As a rough guide, data that you created yourself — your own notes, your own writing, your own code — is straightforward. Open government datasets explicitly published for reuse (like the Canada boundaries data we use in this workshop) are generally fine, but check the licence. Beyond that, the answer depends on the specific data and context.
“Publicly available” does not mean “free to use however you like.” Newspaper archives may be under copyright. Government records are sometimes restricted or not open by default in all jurisdictions. Indigenous communities that shared data online did not consent to that data being ingested by AI companies. The fact that something is technically accessible does not settle the ethical question.
Use with care:
- Archival materials with access restrictions or donor agreements
- Oral history transcripts (informed consent may not have covered AI processing)
- Data collected under research ethics protocols — check whether your protocol permits cloud processing
- Unpublished research data
- Published materials that may be under copyright (newspaper archives, published books, etc.)
Do not use without explicit authorization:
- Data produced by or about Indigenous communities — even if publicly available online. OCAP principles apply to the relationship, not just the access method.
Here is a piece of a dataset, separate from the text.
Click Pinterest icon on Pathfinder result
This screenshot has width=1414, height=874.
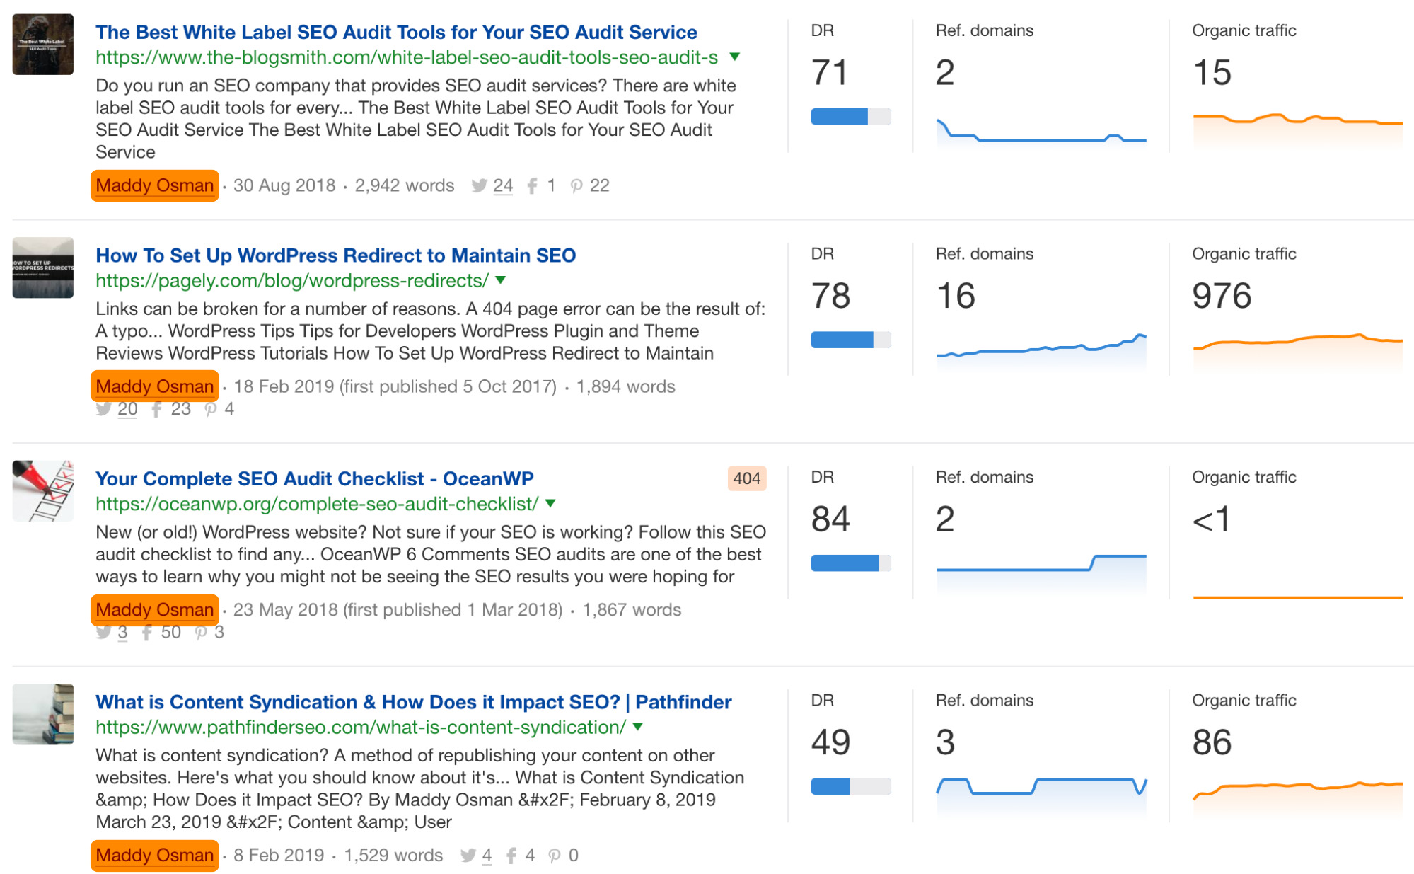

- Data held in trust under OCAP or community data governance agreements
- Health or medical records
- Personal information about living individuals
- Data covered by FIPPA, PIPEDA, or institutional data governance policies
- Data subject to NDA or contractual restrictions
Practical Strategies
Work with metadata instead of data
You can often describe your data to Claude Code without giving it the actual records:
I have a dataset with columns: name, community, date_of_birth,
traditional_territory. I need to model this in CIDOC-CRM.
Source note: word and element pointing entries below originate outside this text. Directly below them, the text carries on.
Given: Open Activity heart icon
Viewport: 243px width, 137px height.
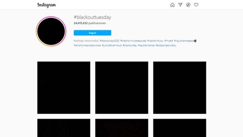Looking at the screenshot, I should click(196, 5).
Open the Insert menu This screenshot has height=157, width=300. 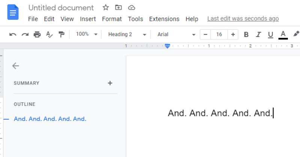pyautogui.click(x=88, y=19)
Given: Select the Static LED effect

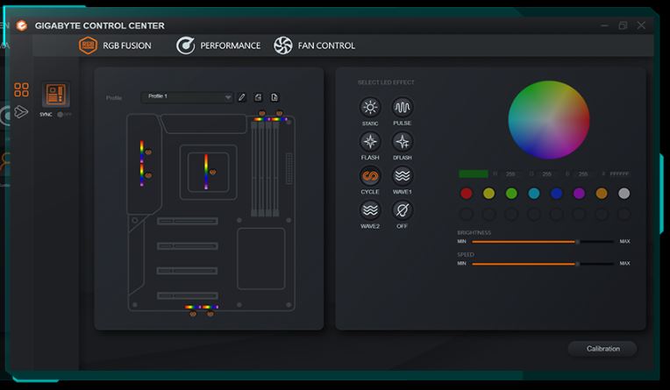Looking at the screenshot, I should 370,108.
What classes and properties should I use?
Claude Code can help you design a data model, write transformation scripts, and debug code without ever seeing the sensitive data itself.
Use synthetic or anonymized data
Create a small sample dataset with fictional entries that mirrors the structure of your real data. Use that for developing your workflow with Claude Code, then run the final scripts on your real data locally, without AI assistance.
Run scripts locally
Claude Code can write a Python script that transforms your data. You can then run that script yourself, on your own machine, without Claude Code. The script does not send data anywhere — it is just a file on your computer.
Institutional agreements
Some Canadian universities are negotiating enterprise agreements with AI providers that include data residency and processing guarantees. Check with your institution’s IT or research services office. These agreements may allow cloud processing of data that would otherwise be off-limits.
The Bottom Line
These tools are powerful, but they are cloud services operated by American corporations. Treat them the way you would treat any other cloud service: useful for work that is already public or that you own outright, but not a place to put data that belongs to someone else or that carries legal or ethical restrictions.
When in doubt, describe your data to the tool instead of showing it. You get most of the benefit with none of the risk.